文:屋我平一朗(日々メタルで精神統一を図る映画ブロガー)

映画をある程度観ている方であれば、ジェイク・ギレンホールの名を聞いたことがあるだろう。少なくとも、顔くらいはどこかで目にしているはずだ。最近だとマーベルの『スパイダーマン:ファー・フロム・ホーム』でヴィランのミステリオを演じていた。では、クリストファー・ノーラン監督がDCコミックスのヒーロー、バットマンを描いた『ダークナイト』で、バットマンの思い人レイチェルを演じていた人物を覚えているだろうか? 彼女がジェイクの姉で、本作の監督・脚本を務めたマギー・ギレンホールである。
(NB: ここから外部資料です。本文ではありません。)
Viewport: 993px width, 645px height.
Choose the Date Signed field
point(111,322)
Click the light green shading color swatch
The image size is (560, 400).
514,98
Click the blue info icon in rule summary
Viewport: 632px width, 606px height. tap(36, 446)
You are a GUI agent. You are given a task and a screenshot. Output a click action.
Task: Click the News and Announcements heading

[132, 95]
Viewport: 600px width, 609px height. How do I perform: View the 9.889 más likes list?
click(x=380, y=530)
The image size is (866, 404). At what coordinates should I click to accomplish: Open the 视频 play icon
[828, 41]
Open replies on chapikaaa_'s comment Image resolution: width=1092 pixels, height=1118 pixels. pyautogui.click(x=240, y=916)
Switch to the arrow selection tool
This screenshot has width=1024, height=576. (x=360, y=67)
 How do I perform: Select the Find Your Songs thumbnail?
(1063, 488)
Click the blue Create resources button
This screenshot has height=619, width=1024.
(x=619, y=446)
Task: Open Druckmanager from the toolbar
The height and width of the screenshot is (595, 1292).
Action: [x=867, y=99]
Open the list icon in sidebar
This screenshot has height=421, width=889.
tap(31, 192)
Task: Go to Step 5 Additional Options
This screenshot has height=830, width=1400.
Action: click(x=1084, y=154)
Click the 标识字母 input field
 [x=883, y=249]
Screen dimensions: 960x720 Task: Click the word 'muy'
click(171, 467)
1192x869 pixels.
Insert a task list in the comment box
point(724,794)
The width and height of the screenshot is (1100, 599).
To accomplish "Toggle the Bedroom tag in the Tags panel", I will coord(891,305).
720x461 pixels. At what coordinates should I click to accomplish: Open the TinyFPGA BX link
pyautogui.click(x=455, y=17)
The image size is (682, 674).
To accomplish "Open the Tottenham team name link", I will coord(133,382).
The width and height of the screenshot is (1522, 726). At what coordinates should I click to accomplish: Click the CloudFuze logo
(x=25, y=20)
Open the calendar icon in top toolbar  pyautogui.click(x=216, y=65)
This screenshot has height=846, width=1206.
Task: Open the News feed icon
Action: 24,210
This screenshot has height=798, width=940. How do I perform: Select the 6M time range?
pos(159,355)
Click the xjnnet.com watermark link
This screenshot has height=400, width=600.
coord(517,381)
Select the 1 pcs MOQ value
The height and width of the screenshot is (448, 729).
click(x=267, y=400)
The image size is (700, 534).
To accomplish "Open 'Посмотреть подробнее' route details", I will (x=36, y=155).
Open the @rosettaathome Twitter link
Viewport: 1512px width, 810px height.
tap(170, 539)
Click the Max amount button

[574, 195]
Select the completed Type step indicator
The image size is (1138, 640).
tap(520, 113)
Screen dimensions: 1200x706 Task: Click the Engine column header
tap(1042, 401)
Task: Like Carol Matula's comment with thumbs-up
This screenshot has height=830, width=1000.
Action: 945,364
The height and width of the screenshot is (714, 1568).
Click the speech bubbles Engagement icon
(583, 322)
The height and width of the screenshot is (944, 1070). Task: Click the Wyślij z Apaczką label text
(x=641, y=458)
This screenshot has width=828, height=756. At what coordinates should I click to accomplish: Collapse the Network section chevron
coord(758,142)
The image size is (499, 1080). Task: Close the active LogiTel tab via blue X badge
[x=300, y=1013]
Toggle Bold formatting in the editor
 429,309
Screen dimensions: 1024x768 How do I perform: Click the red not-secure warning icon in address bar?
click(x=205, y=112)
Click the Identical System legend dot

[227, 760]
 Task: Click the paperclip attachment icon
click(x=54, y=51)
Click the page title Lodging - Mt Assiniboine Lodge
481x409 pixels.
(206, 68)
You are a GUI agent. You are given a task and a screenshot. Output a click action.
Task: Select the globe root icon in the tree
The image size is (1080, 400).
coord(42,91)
ジェイクほど多くの作品に出演していないが、マギーは本作で初めて長編映画の監督・脚本を務め、いきなりベネチア国際映画祭で最優秀脚本賞に輝いた。原作は、そのペンネームは世界的に有名だが、顔と本名が明らかになっていないイタリア人作家エレナ・フェッランテの著作。フェッランテは、女性が監督しなければ映画化させないつもりだったと語っている。本作はエンタメ的ではなく静的なアート作品なので一見地味ではあるが、扱っているテーマはなかなか挑戦的なものだ。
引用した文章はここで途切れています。